First, we are called to deliver the good news to each other, and in that respect, we are all “angeliafóros” -- that is, messengers. Do you recall which people in the bible were recipients of angels’ news in the bible (e.g., Abraham, Mary...)? Second, we are called to serve as companions on the road, both comforting others through the rough patches and celebrating milestones, just as the angels appeared to biblical characters at significant events (e.g., with Daniel amidst the furnace flames, driving Elija up to heaven in the fiery chariot, etc.). And third, we are simply called to lend a helping hand, just as the angels saved Lot, enabled Peter’s escape from prison, ministered to Jesus in the wilderness, and “bear us up lest we dash our feet against the stone” (Ps. 91). And finally, we worship together with the rest of creation, praising God, confessing and lamenting the evil we see around us (as you see in Giotto’s fresco). Together with the angels, we fulfill our God-given purposes on earth and in heaven, now and at the end times, and for all eternity.

Such interconnectedness, even inseparability, of heaven and earth is beautifully illustrated and summarized in today’s OT passage. You might recall Jacob’s tumultuous journey from the place of deceit, manipulation, and violence, towards establishing the nation into which the Savior of the world would be born. Today’s reading refers to its beginning: Jacob runs away from his brother Esau, whom he supplanted twice, while also looking for a suitable wife. One night, he receives this vision -- a ladder, upon which the multitudes of angels travel up to and down from the sky. (Jesus’ words as recorded in the gospel, of course, echo this story). What is this conduit between heaven and earth, if it is not the very human soul, as it rises in holiness over its lifetime, striving to overcome evil with good, fulfilling God’s purpose, working alongside and assisted by angels?
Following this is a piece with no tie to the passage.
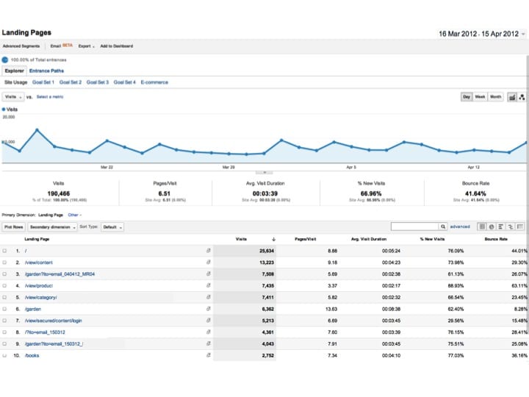Select the checkbox for /books row
The width and height of the screenshot is (529, 397).
[x=5, y=356]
But with whom or with what do we find ourselves wrestling on the way to becoming our true selves? What are some of life's lessons from which we will never fully recover, like Jacob who would never walk without a limp again? What thoughts and memories, and presences still keep us up at nights? Nonetheless, let us find comfort in the possibility that the strangers we entertain might in fact be angels, and the ordinary works of human hands performed out of kindness and generosity may at times appear miraculous. Most importantly, we continue to build and sustain that connection between heaven and earth -- whether we envision it as Jacob’s ladder of the OT, or the mustard seed, valuable pearl, or lush vineyard of Jesus' parables. We do so as worshippers and messengers, warriors and ministers, humbly and faithfully performing our assigned tasks, great or small, now and forever. Thanks be to God.